The request:
Gather every line from the entries below that contains the string "height", and copy each line in full.

Records to use:

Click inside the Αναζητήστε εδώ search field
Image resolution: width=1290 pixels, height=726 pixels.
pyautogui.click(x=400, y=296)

* * *

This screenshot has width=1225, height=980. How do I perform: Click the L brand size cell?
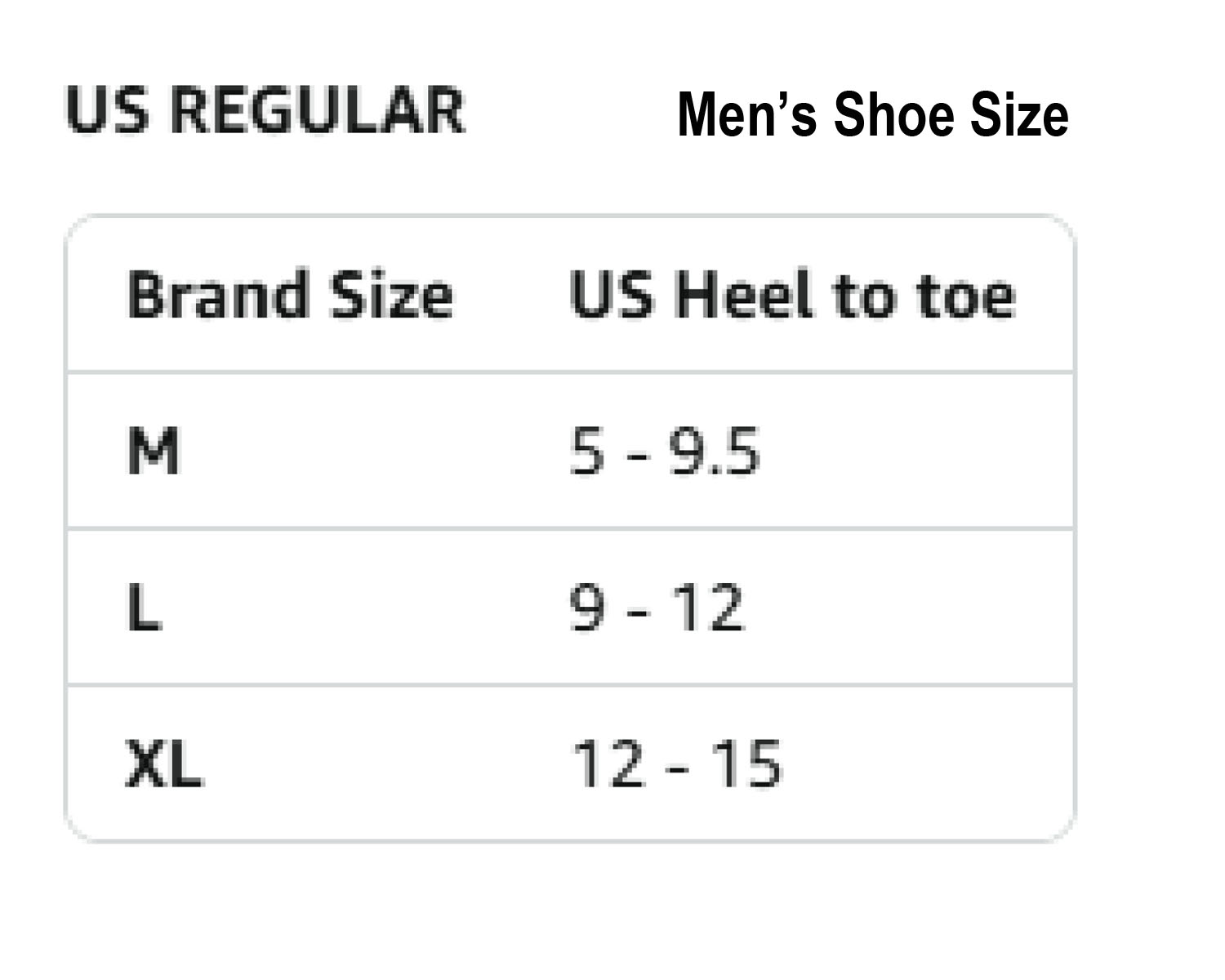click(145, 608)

Full response:
Image resolution: width=1290 pixels, height=726 pixels.
This screenshot has width=1225, height=980. How do I perform: Click the L brand size cell?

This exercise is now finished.